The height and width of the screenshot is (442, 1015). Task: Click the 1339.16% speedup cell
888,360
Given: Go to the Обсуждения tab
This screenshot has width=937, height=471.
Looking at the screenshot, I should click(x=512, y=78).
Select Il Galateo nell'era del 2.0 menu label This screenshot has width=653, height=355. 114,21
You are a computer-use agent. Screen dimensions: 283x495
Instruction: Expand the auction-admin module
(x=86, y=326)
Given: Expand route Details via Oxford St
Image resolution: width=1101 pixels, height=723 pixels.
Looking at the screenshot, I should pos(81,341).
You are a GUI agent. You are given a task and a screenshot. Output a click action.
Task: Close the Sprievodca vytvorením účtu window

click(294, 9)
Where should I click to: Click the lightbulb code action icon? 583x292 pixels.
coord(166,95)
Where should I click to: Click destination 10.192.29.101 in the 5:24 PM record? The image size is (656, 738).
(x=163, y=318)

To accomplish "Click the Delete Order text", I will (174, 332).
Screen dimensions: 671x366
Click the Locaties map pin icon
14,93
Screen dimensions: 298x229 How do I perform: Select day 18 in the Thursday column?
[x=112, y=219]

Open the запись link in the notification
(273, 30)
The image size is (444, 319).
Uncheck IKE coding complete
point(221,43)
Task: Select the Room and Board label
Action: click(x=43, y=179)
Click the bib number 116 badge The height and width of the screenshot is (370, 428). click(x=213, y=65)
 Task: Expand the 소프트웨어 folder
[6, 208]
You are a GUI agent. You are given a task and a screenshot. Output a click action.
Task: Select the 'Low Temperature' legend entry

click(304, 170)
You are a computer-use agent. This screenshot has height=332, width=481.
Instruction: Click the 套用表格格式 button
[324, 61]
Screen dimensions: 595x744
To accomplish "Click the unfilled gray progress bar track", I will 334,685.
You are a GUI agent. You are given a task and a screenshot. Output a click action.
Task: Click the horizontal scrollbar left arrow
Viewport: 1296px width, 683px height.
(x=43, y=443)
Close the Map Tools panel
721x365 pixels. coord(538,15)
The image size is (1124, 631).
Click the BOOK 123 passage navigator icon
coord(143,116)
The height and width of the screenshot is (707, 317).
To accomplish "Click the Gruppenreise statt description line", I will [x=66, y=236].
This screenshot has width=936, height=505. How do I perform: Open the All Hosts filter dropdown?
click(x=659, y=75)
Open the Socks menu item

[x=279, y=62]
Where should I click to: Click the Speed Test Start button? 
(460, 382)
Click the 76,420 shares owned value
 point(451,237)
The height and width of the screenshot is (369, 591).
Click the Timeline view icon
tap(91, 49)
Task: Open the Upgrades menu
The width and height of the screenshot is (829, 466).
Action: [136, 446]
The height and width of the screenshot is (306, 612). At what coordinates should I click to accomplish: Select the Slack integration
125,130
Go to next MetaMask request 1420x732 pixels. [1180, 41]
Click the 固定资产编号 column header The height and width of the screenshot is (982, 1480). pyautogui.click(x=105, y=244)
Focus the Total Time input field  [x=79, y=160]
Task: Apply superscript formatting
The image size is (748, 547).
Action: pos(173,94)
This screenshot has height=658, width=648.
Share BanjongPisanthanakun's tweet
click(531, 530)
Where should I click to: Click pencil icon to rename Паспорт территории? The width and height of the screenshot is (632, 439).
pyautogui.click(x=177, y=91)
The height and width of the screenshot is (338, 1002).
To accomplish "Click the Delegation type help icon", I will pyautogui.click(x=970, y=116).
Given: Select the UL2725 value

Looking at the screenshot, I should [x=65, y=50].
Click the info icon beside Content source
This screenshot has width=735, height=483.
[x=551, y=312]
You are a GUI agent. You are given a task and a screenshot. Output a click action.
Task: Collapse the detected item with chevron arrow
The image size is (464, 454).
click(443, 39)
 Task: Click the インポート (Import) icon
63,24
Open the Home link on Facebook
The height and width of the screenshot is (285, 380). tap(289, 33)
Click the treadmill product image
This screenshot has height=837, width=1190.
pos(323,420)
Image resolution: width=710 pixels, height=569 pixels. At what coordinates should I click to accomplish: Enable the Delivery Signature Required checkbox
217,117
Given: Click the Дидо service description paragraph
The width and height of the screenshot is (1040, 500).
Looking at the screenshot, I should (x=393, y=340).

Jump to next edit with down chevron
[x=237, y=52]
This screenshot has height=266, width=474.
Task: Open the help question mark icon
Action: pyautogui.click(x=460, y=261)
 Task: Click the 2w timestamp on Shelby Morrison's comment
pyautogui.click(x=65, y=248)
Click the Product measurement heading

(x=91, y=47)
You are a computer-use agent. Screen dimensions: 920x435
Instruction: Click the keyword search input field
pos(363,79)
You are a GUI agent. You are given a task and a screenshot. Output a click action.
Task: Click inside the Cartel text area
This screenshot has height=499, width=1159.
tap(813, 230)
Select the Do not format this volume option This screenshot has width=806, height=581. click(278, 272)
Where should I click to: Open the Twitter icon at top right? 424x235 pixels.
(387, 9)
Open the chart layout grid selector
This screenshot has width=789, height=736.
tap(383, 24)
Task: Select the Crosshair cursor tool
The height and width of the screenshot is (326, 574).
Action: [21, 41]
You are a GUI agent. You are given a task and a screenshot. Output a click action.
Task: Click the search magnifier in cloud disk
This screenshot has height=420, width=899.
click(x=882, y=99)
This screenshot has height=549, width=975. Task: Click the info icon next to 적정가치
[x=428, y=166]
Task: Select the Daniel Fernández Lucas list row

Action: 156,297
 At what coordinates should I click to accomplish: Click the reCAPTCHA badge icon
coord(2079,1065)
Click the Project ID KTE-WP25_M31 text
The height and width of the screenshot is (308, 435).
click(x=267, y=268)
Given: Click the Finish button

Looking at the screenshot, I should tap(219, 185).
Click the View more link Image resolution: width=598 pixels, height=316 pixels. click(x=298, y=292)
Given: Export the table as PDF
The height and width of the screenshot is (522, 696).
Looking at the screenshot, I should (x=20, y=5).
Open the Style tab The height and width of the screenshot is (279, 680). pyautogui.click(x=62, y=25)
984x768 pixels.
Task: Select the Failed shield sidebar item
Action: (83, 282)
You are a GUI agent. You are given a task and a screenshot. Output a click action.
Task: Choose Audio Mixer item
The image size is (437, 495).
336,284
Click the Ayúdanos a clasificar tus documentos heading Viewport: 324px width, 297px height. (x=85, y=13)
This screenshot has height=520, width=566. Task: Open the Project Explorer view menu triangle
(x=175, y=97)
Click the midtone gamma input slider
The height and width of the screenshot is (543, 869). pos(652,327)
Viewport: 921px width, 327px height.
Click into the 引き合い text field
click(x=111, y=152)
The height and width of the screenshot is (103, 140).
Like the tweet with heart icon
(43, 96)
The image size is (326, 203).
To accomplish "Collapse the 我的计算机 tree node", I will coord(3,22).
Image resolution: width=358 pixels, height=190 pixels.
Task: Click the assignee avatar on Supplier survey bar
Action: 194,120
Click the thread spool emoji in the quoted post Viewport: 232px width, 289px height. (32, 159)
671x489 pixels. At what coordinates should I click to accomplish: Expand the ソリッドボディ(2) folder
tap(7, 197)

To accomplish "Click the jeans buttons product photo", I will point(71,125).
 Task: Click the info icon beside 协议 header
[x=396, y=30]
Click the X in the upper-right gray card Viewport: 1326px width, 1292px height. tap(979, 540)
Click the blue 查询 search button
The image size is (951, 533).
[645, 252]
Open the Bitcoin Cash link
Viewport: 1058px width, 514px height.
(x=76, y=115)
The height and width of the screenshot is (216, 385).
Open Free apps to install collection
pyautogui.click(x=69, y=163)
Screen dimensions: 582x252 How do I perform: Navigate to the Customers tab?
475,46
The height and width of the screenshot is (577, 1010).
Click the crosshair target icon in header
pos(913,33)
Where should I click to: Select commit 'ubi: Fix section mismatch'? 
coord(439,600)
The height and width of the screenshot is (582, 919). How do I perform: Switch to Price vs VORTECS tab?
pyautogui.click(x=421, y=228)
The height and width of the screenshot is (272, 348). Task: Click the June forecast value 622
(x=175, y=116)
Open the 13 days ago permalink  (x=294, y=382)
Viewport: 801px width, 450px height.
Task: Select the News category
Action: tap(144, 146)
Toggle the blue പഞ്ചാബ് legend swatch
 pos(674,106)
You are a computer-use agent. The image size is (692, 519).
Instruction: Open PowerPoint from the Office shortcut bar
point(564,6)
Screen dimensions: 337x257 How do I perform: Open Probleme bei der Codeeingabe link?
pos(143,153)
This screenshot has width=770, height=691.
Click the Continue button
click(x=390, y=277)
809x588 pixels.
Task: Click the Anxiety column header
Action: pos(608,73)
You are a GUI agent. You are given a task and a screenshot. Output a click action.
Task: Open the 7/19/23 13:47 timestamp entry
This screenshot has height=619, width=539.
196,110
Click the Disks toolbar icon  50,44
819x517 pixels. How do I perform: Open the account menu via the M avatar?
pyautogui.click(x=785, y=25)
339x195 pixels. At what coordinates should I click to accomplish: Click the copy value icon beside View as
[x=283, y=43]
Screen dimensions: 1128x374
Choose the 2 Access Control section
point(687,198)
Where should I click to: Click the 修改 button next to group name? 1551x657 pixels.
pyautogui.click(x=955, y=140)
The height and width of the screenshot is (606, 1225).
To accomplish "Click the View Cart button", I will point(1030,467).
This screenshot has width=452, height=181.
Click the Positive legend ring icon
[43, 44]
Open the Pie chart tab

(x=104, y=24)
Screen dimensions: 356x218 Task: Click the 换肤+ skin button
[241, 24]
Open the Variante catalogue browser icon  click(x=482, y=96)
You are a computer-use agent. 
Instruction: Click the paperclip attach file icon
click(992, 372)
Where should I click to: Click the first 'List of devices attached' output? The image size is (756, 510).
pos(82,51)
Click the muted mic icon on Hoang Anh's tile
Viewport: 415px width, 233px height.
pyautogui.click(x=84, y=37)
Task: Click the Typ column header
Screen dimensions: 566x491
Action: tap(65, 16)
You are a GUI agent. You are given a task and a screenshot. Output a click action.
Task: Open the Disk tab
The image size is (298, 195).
▬▬▬▬▬▬▬▬▬▬
Problem statement -
Find every line above that includes the word "arrow", then state how many there are and nothing more.

Exercise answer -
2